We test for mental content all the time (tests, quizes, exams) so in practice we ackowlegde mental content exist. I'm wondering if it's falsifiable or unfalsifiable... not sure. My default is that mental content does exist. — Mark Nyquist
Sorry I'm quoting myself here. There is a question of if mental content exists, what it is and is it falsifiable.
I sometimes write BRAIN(mental content) as the form of information we experience, and since the tool of an epistemic cut is being brought up I am looking at making a cut like this: Brain | (mental content).

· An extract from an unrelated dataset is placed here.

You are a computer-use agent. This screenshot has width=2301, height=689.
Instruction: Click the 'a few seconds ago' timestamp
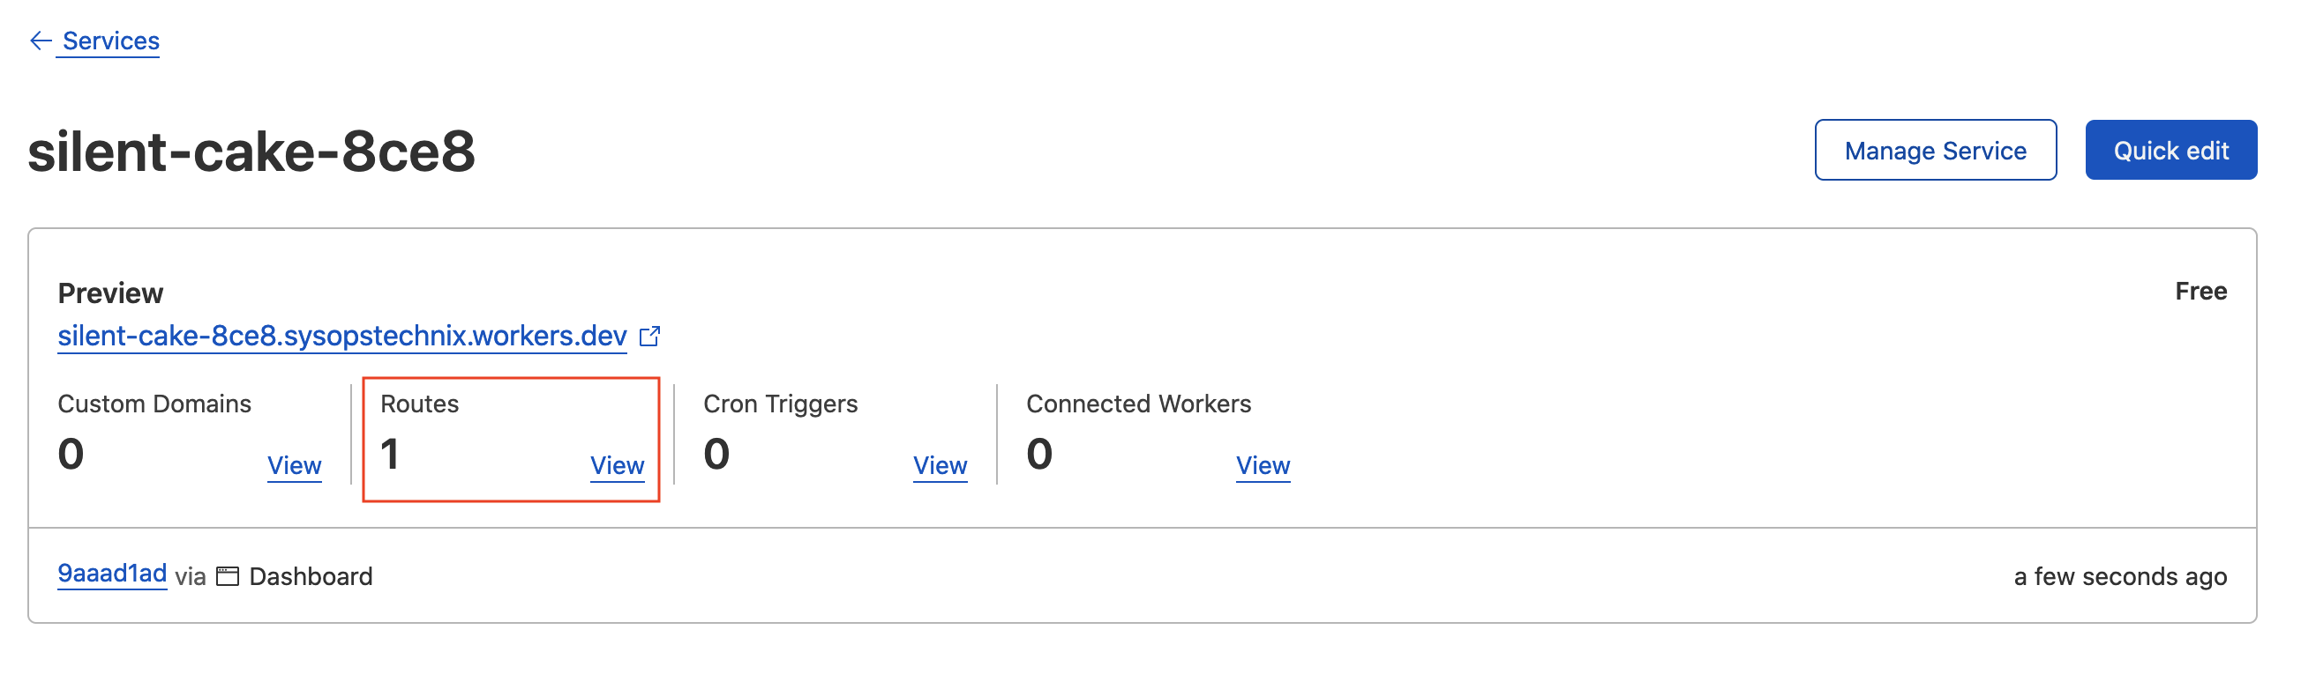(2120, 577)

I don't think you can because the way I was explaining it, the notation was an expansion on something that is singular...brain state.

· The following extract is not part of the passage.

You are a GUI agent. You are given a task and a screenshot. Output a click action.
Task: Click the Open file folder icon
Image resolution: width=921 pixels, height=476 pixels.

Brain state (1) is BRAIN(Mental content (1))
Brain state (2) is BRAIN(Mental content (2))
This expansion is useful because you can include mental content such as:
POPS BRAIN( the content of pops last post)
I don't mean this text is information. It's not. It's just coded physical matter. The information would have been active as pop wrote it. Like this:
POPS BRAIN(paragraph 1) , time duration t0 to t1
POPS BRAIN(paragraph 2) , t1 to t2
POPS BRAIN(paragraph 3) , t2 to t3
The time duration shows information as dynamic.
So back to the question of is this model falsifiable. Theoretically it is but in practice it isn't.
It would involve taking an entire dynamic brain state and extracting mental content.
If you really wanted to use an epistemic cut you would need to acknowledge mental content can't exist in a physically divided state.